Exercise aim:
Where a line of the data below has the string "agent", copy that line.
#####
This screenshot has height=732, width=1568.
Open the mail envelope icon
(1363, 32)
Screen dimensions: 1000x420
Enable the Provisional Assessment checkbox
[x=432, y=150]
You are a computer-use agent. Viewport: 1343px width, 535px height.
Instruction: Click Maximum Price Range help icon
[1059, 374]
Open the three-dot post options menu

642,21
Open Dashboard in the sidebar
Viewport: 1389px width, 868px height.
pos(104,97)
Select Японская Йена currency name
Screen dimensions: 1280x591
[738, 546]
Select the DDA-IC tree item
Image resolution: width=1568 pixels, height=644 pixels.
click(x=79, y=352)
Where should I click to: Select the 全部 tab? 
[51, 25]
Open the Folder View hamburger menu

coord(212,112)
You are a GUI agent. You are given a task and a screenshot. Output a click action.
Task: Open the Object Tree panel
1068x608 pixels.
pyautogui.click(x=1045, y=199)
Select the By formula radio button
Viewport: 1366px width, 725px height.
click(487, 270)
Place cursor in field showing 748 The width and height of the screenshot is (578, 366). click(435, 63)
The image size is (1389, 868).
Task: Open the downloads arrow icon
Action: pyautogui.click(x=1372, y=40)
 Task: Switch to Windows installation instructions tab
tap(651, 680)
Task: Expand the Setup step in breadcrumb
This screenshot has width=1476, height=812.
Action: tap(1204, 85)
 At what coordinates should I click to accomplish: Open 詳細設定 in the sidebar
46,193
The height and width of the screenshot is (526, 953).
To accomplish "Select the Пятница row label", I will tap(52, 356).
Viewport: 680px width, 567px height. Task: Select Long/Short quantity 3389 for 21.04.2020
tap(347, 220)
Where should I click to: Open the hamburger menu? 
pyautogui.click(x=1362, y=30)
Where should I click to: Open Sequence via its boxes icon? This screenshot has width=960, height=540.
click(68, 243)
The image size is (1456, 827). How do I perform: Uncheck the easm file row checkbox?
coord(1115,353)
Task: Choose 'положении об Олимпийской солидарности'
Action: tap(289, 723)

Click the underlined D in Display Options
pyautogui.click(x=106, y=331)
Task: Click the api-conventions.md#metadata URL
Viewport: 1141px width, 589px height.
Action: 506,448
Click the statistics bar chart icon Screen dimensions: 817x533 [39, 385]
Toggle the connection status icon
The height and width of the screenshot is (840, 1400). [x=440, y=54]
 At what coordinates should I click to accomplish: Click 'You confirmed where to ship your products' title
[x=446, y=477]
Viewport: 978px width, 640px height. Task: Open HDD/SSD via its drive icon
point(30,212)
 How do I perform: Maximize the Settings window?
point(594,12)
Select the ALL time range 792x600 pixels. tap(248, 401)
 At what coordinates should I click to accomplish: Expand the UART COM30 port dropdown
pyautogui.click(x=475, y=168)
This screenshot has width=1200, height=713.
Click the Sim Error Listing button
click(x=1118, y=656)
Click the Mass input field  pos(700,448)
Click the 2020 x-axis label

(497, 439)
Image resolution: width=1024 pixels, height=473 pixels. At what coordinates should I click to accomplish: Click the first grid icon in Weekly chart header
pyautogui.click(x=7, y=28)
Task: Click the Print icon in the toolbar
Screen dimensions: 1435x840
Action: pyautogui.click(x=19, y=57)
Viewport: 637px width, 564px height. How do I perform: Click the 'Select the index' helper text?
#####
Task result:
You are a computer-use agent. Viewport: 1343px width, 535px height.
You are a GUI agent. You are given a task and a screenshot. Output a click action.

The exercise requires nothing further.